En diálogo con Canal E, Florencia Simonini, economista, docente de la UBA e investigadora del Instituto Interdisciplinario de Economía Política (UBA-CONICET), explicó cómo la reducción del presupuesto educativo nacional afecta a las provincias y aumenta las desigualdades del sistema educativo.
"Nosotros lo que vemos a través de los datos, que son públicos, y son los que vienen del Ministerio de Economía y de la Secretaría de Educación, es que en los últimos años hubo una baja muy grande sobre todo del gasto educativo nacional", sostuvo.
La caída del presupuesto educativo y el impacto en las provincias
La especialista sostuvo que algunas jurisdicciones lograron compensar parte del retiro de fondos nacionales, mientras que otras no cuentan con los recursos necesarios. "Ahí tenés un riesgo de que aumente la desigualdad en el servicio educativo que se brinda en distintas provincias".
Simonini explicó que las provincias con menor capacidad de generar ingresos propios enfrentan mayores dificultades para sostener salarios docentes, infraestructura escolar y programas educativos. "Provincias típicamente del norte argentino, algunas del noreste, noroeste, están bastante más complicadas, porque además son muy dependientes de los ingresos por coparticipación".
Además, remarcó que el ajuste no solo afecta los salarios docentes, sino también las inversiones en edificios escolares y el acceso a herramientas tecnológicas. "El programa Conectar Igualdad, que solía entregar una netbook a los estudiantes de escuelas públicas y a los docentes, fue discontinuado en 2024. No está más y no hay ninguna política que reemplace eso".
La investigadora advirtió que la falta de políticas de inclusión digital puede tener consecuencias sobre la inserción laboral de las nuevas generaciones. "Hoy en día... necesariamente los pibes tienen que salir de la escuela con una formación en ese tipo de tecnologías".
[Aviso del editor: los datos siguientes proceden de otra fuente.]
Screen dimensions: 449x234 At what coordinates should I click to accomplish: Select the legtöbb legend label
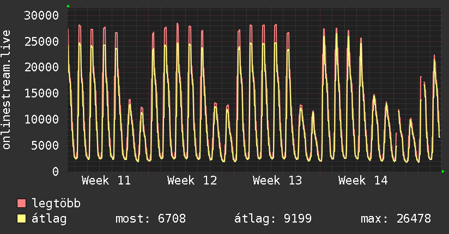(x=57, y=204)
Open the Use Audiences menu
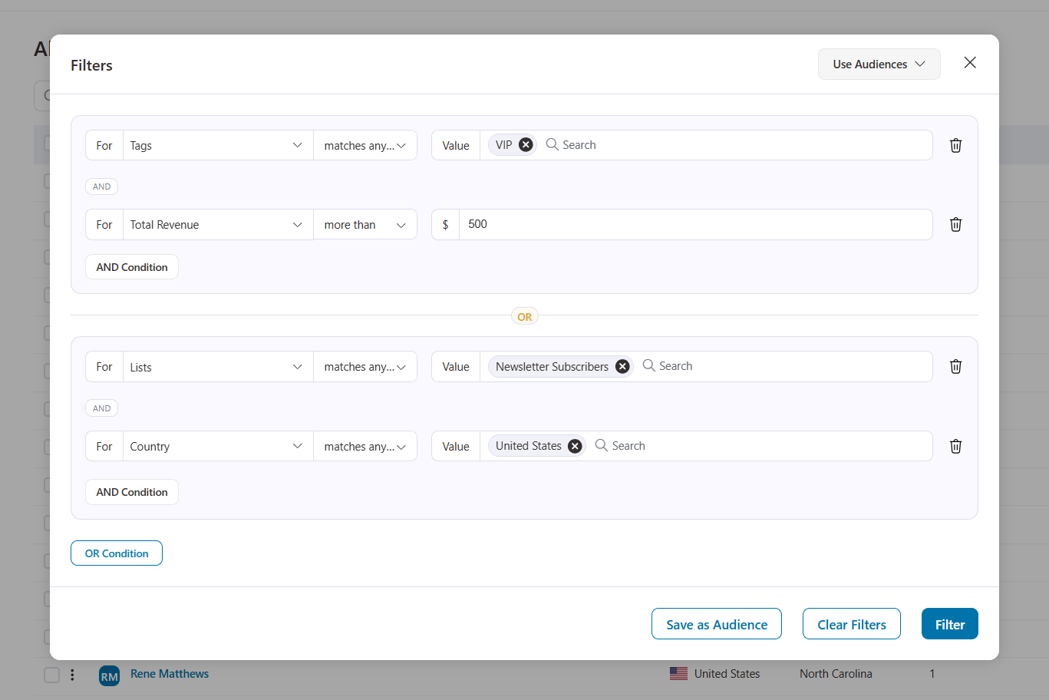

Menos financiamiento y mayor brecha educativa
Respecto del esquema de financiamiento, Simonini señaló que la eliminación de obligaciones legales para destinar un piso de recursos a la educación profundiza el proceso de desfinanciamiento. "Se derogó la obligación del Gobierno, no solo nacional, sino también de las provincias, de alcanzar un cierto nivel de financiamiento educativo que estaba vigente hace varios años".
También recordó que la suspensión del Fondo Nacional de Incentivo Docente (FONID) eliminó una herramienta clave para reducir las diferencias salariales entre provincias. "El FONID... permitía intentar igualar un poco los salarios a lo largo de todo el país. Si no, pasa... que la provincia que puede paga buenos salarios y la que no, no. Y entonces empiezan a generarse sistemas educativos diferenciales en las jurisdicciones".
Para Simonini, la combinación entre menor financiamiento nacional y mayores exigencias para las provincias incrementa el riesgo de profundizar las brechas educativas en todo el país.